Determining effective data requirements for evaluating regional aquifers using the analytic element method

Ground water modeling allows for the understanding and evaluation of this valuable resource. Modeling tools and methods continually evolve and improve. This project was designed to assist in the development of new tools to integrate a geographic information system (GIS) with analytic element modeling (AEM). Over the course of this research, ground water models were developed using a more systematic approach than conventional methods have historically used. The first project utilized a simple ground water model to create a layer in an indexing model for evaluating ground water vulnerability to pollution. A depth to water map was created to augment a previous indexing scheme for the Ischua Creek Watershed in southern New York State to improve the characterization of the ground water system.
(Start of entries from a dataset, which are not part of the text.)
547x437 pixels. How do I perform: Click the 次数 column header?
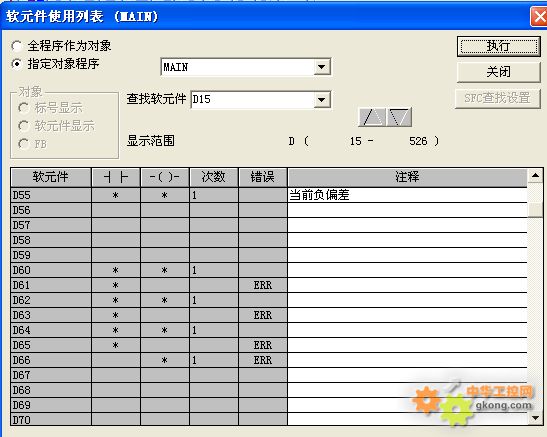point(214,177)
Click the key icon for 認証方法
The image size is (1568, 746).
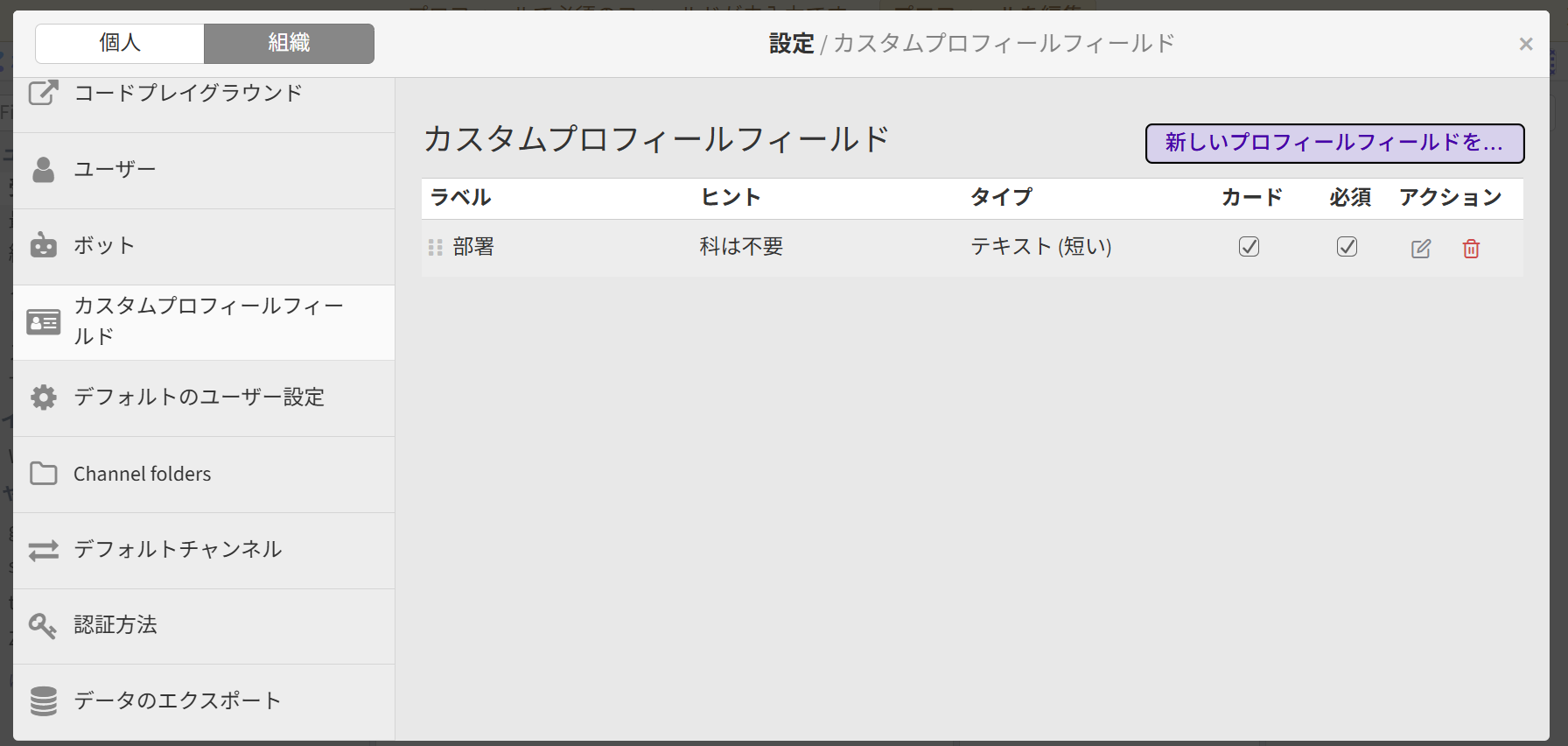point(43,625)
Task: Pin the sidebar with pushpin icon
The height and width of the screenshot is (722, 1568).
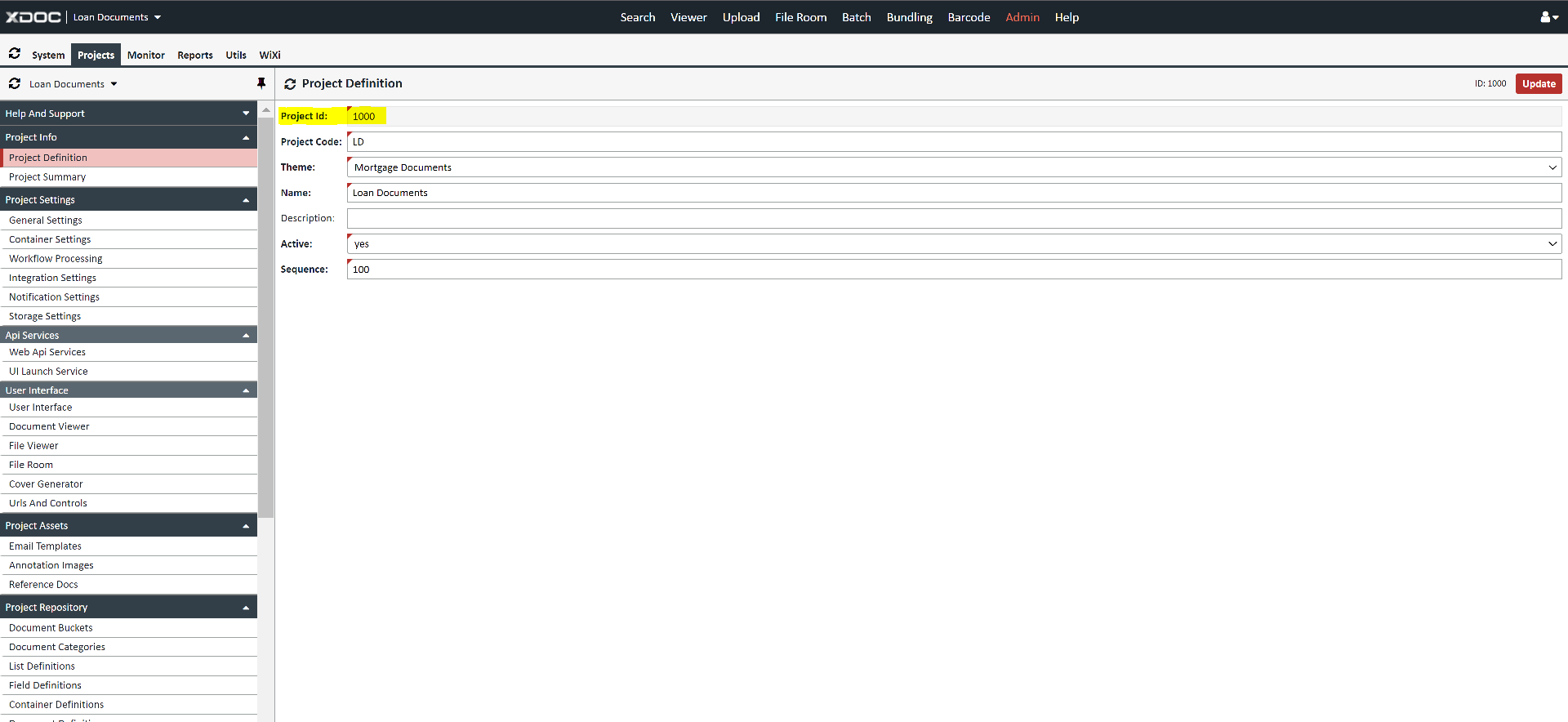Action: point(261,83)
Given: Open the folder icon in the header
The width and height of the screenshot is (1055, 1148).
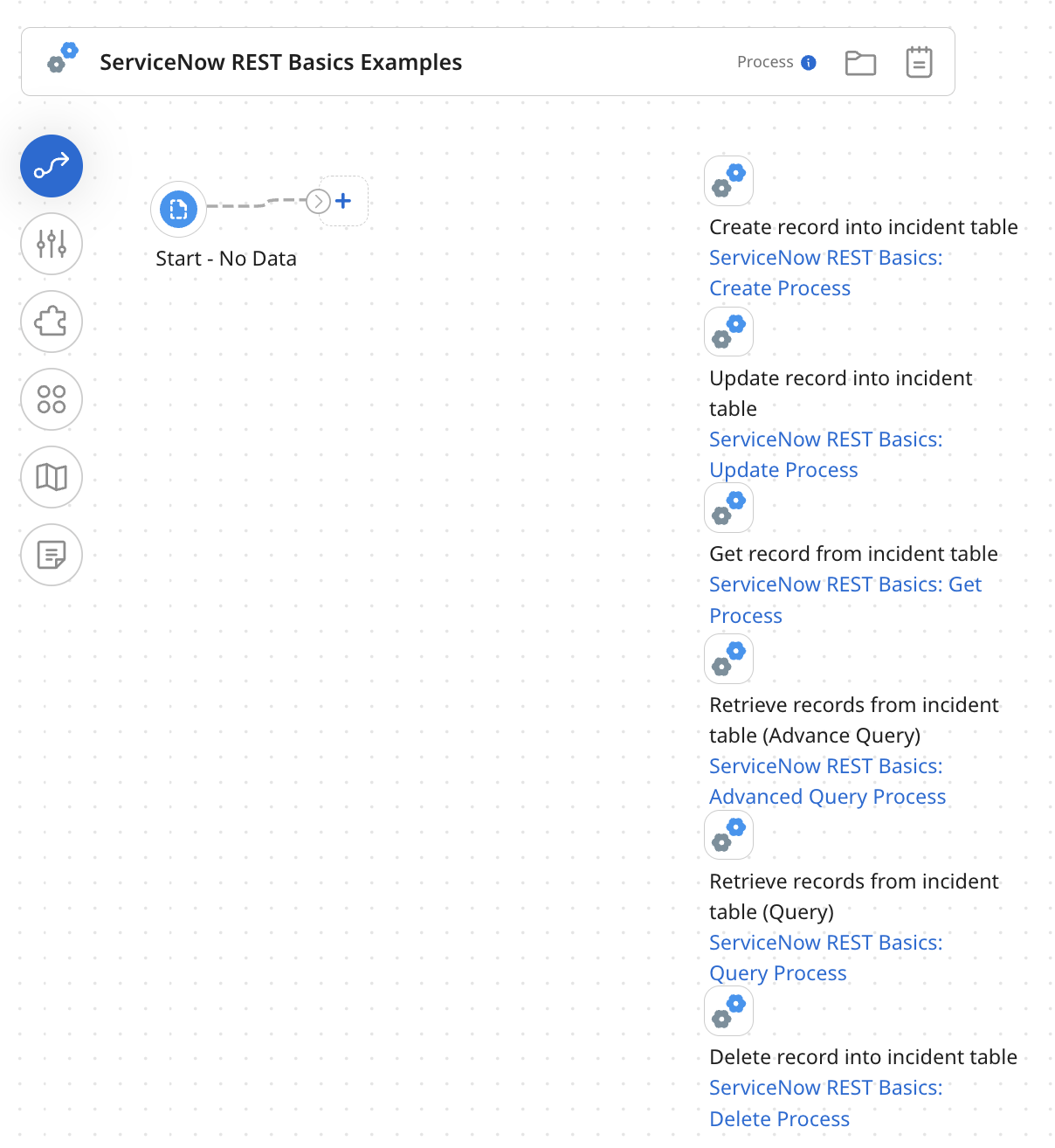Looking at the screenshot, I should click(860, 62).
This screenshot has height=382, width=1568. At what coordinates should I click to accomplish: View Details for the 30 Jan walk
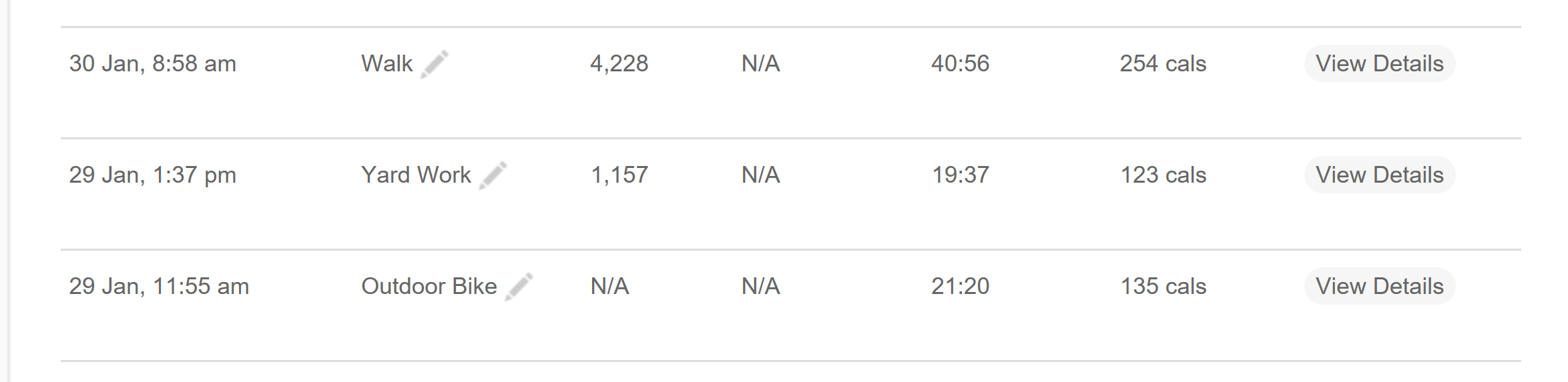[x=1379, y=63]

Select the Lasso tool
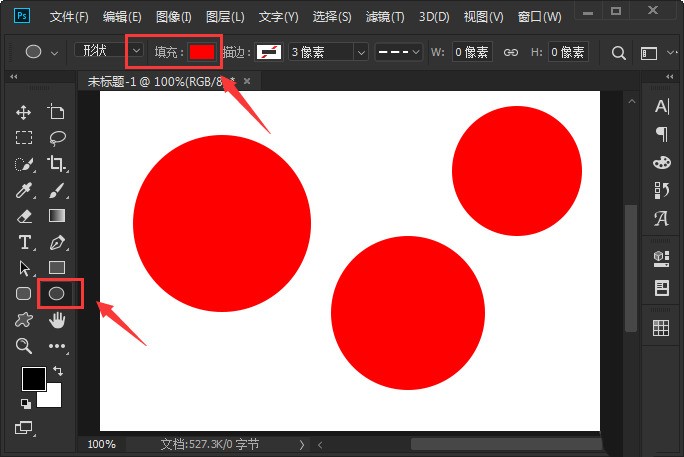tap(57, 138)

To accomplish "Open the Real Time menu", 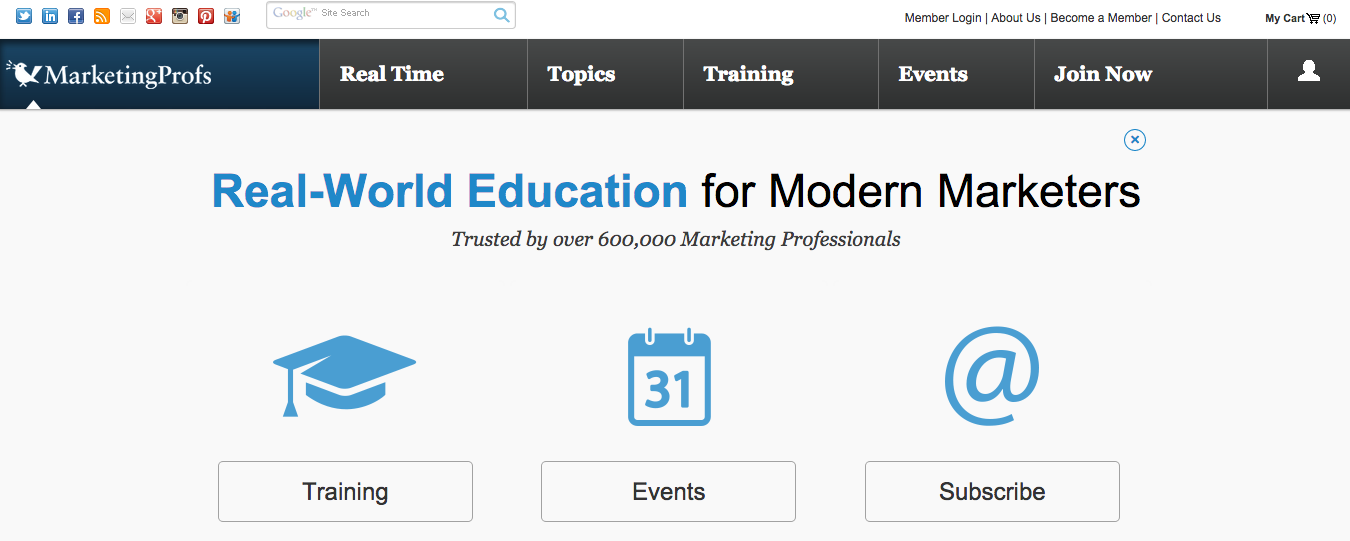I will pos(392,74).
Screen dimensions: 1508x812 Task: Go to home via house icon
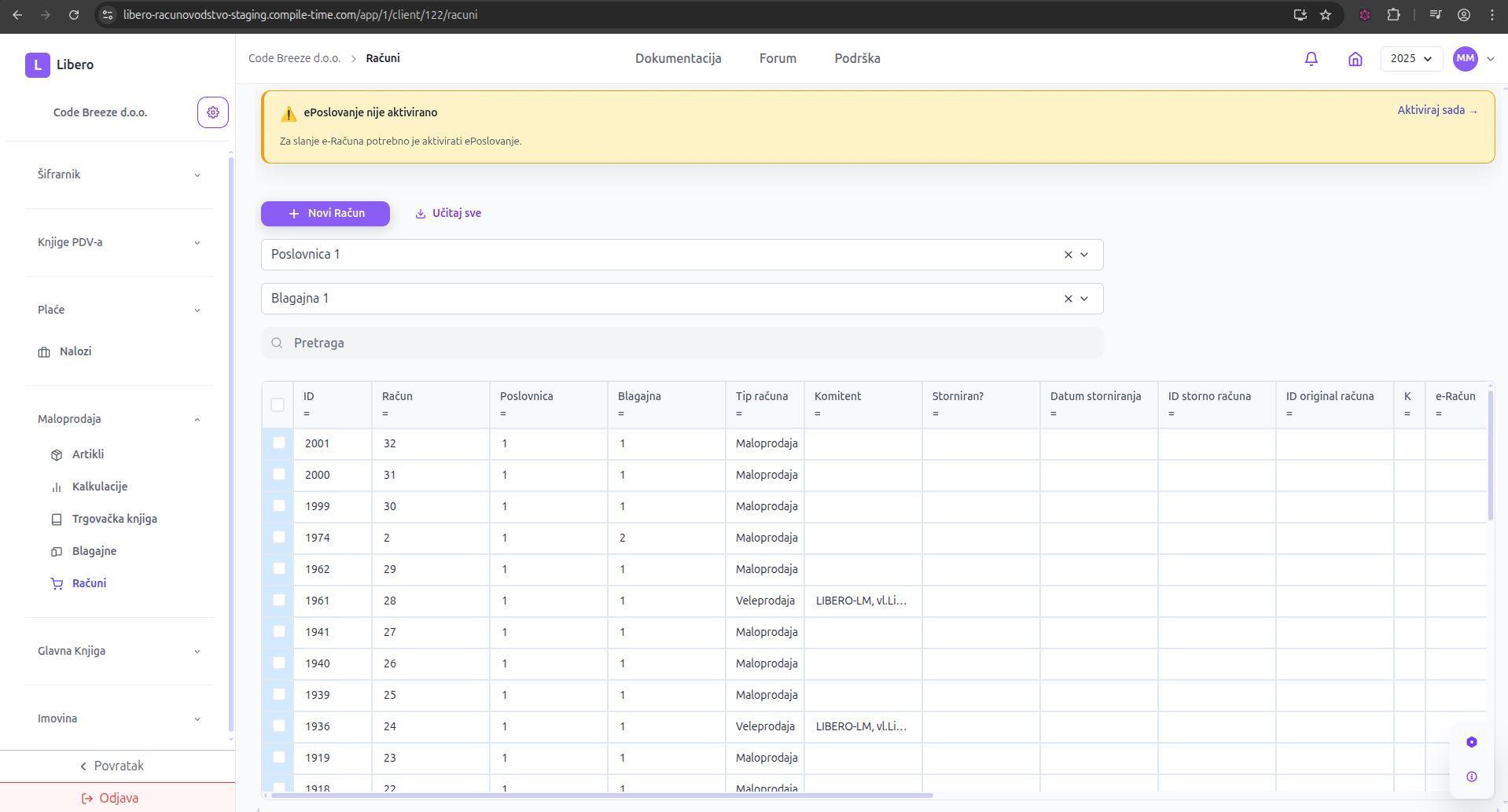1355,59
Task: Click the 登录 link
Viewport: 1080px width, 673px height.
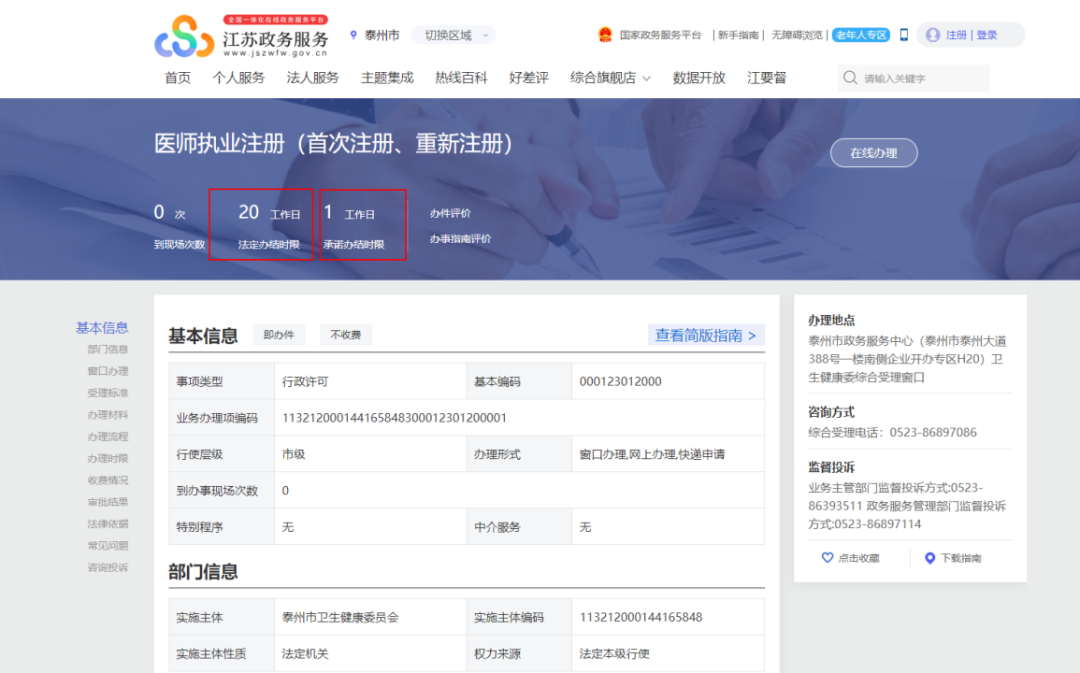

The second project demonstrated the use of unconventional data for calibration of a ground water model. The model incorporated surface water elevations from seepage lakes and wetlands as ground water observations for calibration of hydraulic conductivity of a surficial aquifer system in the Northern Highland Lakes Region of Wisconsin (NHLR). The final project used a GIS extension for AEM modeling to determine how model element simplification effects calibration results based on different calibration targets. A model of the NHLR at varying degrees of resolution in terms of hydrologic boundaries and hydraulic conductivity zones was calibrated to head, travel time, and flux. Calibration results indicate, and are supported by AICc statistics, that ground water models are more sensitive to simplification of hydrologic boundaries than the number of hydraulic conductivity zones.